December 10, 2021
SaaS Learnings for Enterprise Analytics
Translate key SaaS success principles into enterprise analytics wins to advance your data-driven culture.
4 min read
Learnings from SaaS can teach us about enterprise analytics collaboration
Every weekend you can find me doing chores and exercising to the stories of successful B2B SaaS companies. My wife finds it a bit pathetic (sort of fair). But even she cannot deny that these companies are compelling—not so much their valuations, but the value creation confirmed by their mindblowing annual recurring revenue (ARR). Even Jessie had to ask “so how do they do it”?
In 10,000 words or more - I found myself on my soapbox - I say, “They fixate on user feedback, follow the data, reduce friction and simplify everything.” Why couldn’t I answer her that succinctly? When I finished answering her, I turned around to find her 5 blocks away on a dog walk.
But my succinct answer sounds good; it’s logical, obvious and practical. I stopped in my tracks: in the decade my team had built analytics and provided consulting related to performance/technology improvement, did we take this same approach? Do clients? We’ll develop each one of these areas in subsequent posts, but here’s how our team has translated the “best of” principles of SaaS to enable data-driven cultures in any organization:
Talk to your users:
Seek customer feedback. Always. The best SaaS companies’ lifeblood is feedback sessions because a first-hand perspective on where they are getting value and where they wish they found more value is irreplaceable.
How do you bring that in-house for enabling a data-led culture? Well, talk to your end-users. Ask open-ended questions about current analytics and the user experience. Increase the value by getting user feedback in the same medium they consume the analytics. How does your organization currently share and disseminate analytics? Is there a seamless mechanism for collaboration and feedback from all? Enabling feedback in a variety of methods with the analytics at the center is a huge opportunity to increase adoption through understanding your user.
The best SaaS products are always eliminating barriers, and the payoff is that users use the product because reducing friction gets them to value faster, saves time, and makes them like using the offering more.
How do you do this in your analytics environment? Much more coming in a subsequent post, but let’s start with access. Especially if your org uses multiple analytics software, is it easy for end-users to find/get to all of this content? Do they know what they have access to? Can they easily promote using content by sharing it with others?

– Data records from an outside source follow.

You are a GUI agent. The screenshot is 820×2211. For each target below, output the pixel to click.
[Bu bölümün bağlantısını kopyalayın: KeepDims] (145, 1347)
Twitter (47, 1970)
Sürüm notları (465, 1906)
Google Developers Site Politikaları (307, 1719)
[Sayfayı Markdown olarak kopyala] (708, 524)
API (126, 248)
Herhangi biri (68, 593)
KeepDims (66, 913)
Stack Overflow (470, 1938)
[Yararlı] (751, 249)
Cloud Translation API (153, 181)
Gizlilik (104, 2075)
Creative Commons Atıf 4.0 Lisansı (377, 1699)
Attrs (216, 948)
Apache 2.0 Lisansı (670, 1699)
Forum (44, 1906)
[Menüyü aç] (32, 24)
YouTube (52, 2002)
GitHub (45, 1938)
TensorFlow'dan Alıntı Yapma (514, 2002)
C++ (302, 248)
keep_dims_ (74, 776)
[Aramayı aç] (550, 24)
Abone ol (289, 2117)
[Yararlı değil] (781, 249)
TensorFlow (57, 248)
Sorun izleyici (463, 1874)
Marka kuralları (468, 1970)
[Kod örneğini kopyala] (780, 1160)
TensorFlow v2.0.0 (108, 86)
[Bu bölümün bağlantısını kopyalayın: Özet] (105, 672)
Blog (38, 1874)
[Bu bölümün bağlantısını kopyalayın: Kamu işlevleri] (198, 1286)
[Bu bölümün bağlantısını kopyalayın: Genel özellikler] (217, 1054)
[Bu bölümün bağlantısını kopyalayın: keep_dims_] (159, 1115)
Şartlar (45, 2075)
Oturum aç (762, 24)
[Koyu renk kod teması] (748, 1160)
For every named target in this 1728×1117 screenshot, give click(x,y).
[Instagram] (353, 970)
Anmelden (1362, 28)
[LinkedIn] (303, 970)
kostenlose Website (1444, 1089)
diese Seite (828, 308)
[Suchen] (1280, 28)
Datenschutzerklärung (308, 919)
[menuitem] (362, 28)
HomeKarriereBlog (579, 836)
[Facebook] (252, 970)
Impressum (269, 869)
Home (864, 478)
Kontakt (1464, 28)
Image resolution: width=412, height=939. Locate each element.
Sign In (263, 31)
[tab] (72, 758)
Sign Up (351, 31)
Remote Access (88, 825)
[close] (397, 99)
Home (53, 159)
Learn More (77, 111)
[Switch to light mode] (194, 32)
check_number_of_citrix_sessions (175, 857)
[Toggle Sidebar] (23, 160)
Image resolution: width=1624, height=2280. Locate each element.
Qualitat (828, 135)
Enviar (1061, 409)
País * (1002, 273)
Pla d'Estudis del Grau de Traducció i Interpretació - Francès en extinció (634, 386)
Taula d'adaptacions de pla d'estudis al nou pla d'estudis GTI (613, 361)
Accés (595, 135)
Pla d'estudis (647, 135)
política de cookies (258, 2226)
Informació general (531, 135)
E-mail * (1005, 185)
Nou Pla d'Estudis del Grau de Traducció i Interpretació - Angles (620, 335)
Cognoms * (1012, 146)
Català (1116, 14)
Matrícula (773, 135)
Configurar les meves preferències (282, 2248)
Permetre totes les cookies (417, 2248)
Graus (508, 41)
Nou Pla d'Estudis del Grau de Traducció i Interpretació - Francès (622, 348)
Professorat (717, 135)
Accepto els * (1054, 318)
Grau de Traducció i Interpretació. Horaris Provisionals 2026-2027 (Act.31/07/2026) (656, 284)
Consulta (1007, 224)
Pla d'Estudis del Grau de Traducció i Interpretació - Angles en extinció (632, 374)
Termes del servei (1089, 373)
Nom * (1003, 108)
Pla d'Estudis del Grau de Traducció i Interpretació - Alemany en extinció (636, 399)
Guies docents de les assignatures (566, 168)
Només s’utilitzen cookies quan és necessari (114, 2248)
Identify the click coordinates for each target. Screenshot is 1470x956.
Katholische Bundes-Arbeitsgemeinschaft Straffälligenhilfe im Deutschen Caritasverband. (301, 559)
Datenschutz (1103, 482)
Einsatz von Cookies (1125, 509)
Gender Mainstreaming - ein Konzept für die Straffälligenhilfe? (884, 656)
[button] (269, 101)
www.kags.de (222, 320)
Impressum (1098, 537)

Make it easier for people to access the plethora of what is available to them (and get user feedback on accessibility b/c it could be…surprising) and you have a better foundation to increase data-driven decision making.
Follow the data:
The irony of applying this to a framework for a data-led culture is palpable, but it’s a cornerstone of successful, growing SaaS companies. Why? Identifying a problem and having a hypothesis isn’t enough. Using—and rightsizing the amount of— data helps draw a conclusion and rapidly focus on the best option. Let’s translate it to your use case.
Is the organization measuring how many analytics dashboards it has to look at, or how much they’re actually being used? Do you know if users actually find all of these useful? What types of users are (not) using what is available? “Analytics on the analytics”, inclusive of all different software used for the builds to provide value for your organization, can be a value unlock. Consider offering this transparently to all users and accepting feedback here, too.
Much more to come in another dedicated post.
If you try to provide every filter, option and individual need “demanded”, you risk falling into a terrible build trap. This is how your org may have ended up with 250+ self-service dashboards in your ecosystem that have all become unused or have actually fragmented the decision makers.
Take a beat from Slack regarding making thigs simpler: “don’t make me [end user] think”. Instead of looking at user requests as a means to grow the BI shop and keep it busy on specs, reconsider the root cause, the “real” ask, and if you can reduce—not add-- features/options to meet needs. I assure you if it works for a platform with 12m+ daily active users it can work inside your org, too.
The concepts are simple but none of this is easy per se. Yes, leaders leading the charge helps. Education and data literacy helps. In addition, apply principles proven to outperform in other businesses like SaaS, along with technology and systems that enable these principles, and I suspect you’ll see some real ROI-increasing progress.